Ellipse (S.N.Dey) |Part-6 |Ex-5 Examhoop

In the previous article , we solved few solutions of Short Answer Type Questions of Ellipse Chapter of S.N.Dey mathematics, Class 11. In this chapter, we will solve few long answer type questions.

1. Find $~(i)~$ the centre, $~(ii)~$ vertices, $~(iii)~$ equations of the axes, $~(iv)~$ lengths of the axes, $~(v)~$ eccentricity, $~(vi)~$ the length of latus rectum, $~(vii)~$ co-ordinates of foci and $~(viii)~$ the equations of the directrices of each of the following ellipses :

$(a)~\frac{(x+1)^2}{9}+\frac{(y-2)^2}{5}=1~(b)~ 3x^2+4y^2+6x-8y=5~(c)~9x^2+5y^2-30y=0.$

Solution (a).

We have the given equation of ellipse $~\frac{(x+1)^2}{9}+\frac{(y-2)^2}{5}=1\rightarrow(1)$

Comparing $~(1)~$ with the general equation of ellipse $~\frac{(x-\alpha)^2}{a^2}+\frac{(y-\beta)^2}{b^2}=1~$ we get,

$~a^2=9 \Rightarrow a =3,~~b^2=5 \Rightarrow b =\sqrt{5},~~ \alpha=-1,~ \beta=2.$

So, the major axis of the ellipse is parallel to the $~x-$ axis and minor axis is parallel to $~y$ -axis.

(i) Centre $~(-1,2)~$

(ii) Vertex $~(\alpha \pm a,\beta)=(-1 \pm 3,2)~$ i.e. $~(2,2)~$ and $~(-4,2).$

(iii) Major axis is given by $~y=2 \Rightarrow y-2=0~$ and minor axis is given by $~x=-1 \Rightarrow x+1=0.$

(iv) Length of major axis $=2a=2 \times 3=6~$ unit and length of minor axis $=2b=2\sqrt{5}~$ unit.

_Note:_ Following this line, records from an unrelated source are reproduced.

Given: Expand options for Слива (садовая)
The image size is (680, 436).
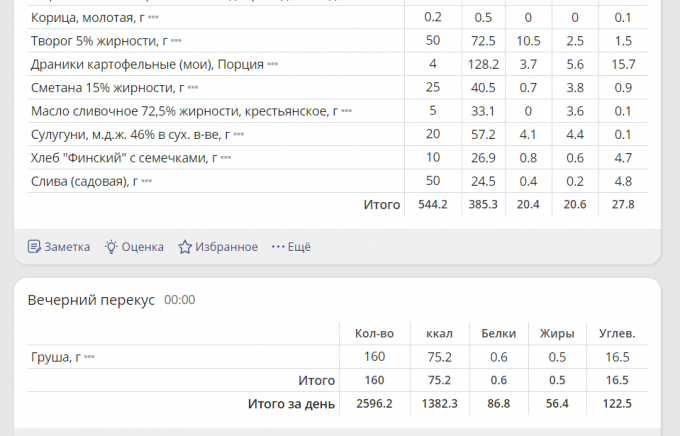Looking at the screenshot, I should point(146,181).
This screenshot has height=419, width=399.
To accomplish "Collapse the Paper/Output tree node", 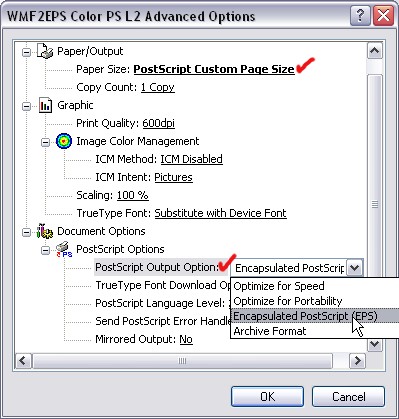I will click(26, 52).
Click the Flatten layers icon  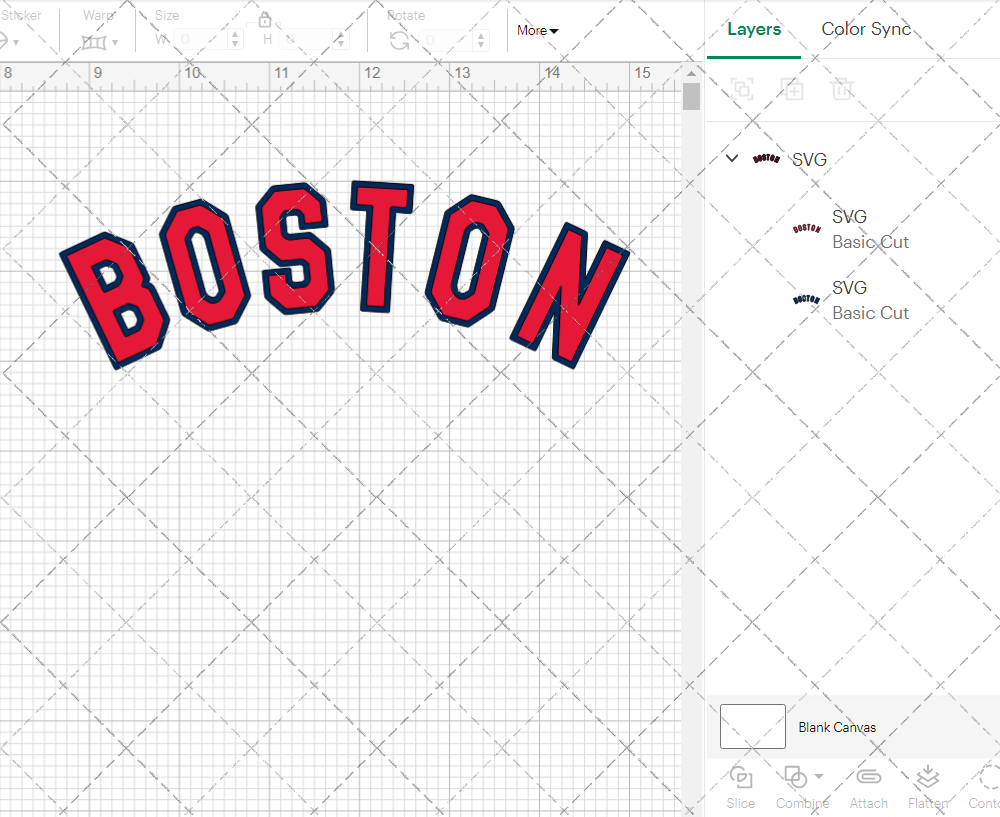point(927,778)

(v) Eccentricity $(e)=\sqrt{1-\frac{b^2}{a^2}}=\sqrt{1-\frac 59}=\frac 23.$

(vi) Length of latus rectum $~\left(\frac{2b^2}{a}\right)=\frac{2 \times 5}{3}=\frac{10}{3}~$ unit.

(vii) The co-ordinates of foci are given by

$(\alpha \pm ae, \beta)=(-1 \pm 3 \times \frac 23, 2)=(-1 \pm 2,2)$

i.e. $~(1,2)~$ and $~(-3,2).$

(viii) The equation of the directrix is

$x=\alpha \pm \frac ae=-1 \pm \frac{3}{2/3}=-1 \pm \frac 92 \\ \text{or,}~~ 2x=-2 \pm 9 \Rightarrow 2x=-2+9,~~ 2x=-2-9 \\ \text{or,}~~ 2x=7,~~2x+11=0.$

Solution (b).

We have the given equation of ellipse $~\frac{(x+1)^2}{9}+\frac{(y-2)^2}{5}=1\rightarrow(1)$

Comparing $~(1)~$ with the general equation of ellipse $~\frac{(x-\alpha)^2}{a^2}+\frac{(y-\beta)^2}{b^2}=1~$ we get,

$~a^2=4 \Rightarrow a =2,~~b^2=3 \Rightarrow b =\sqrt{3}, \alpha=-1,~ \beta=2.$

Since $~a^2>b^2,$ the major axis of the ellipse is parallel to the $~x-$ axis and minor axis is parallel to $~y$ -axis.

(i) Centre $~(\alpha,\beta)=(-1,1)~$

(ii) Vertex $~(\alpha \pm a,\beta)=(-1 \pm 2,1)~$ i.e. $~(1,1)~$ and $~(-3,1).$

(iii) Major axis is given by $~y=\beta ~~\text{or,}~~y=1 \Rightarrow y-1=0~$ and minor axis is given by $~x=\alpha~~\text{or,}~~x=-1 \Rightarrow x+1=0.$

(iv) Length of major axis $=2a=2 \times 2=4~$ unit and length of minor axis $=2b=2\sqrt{3}~$ unit.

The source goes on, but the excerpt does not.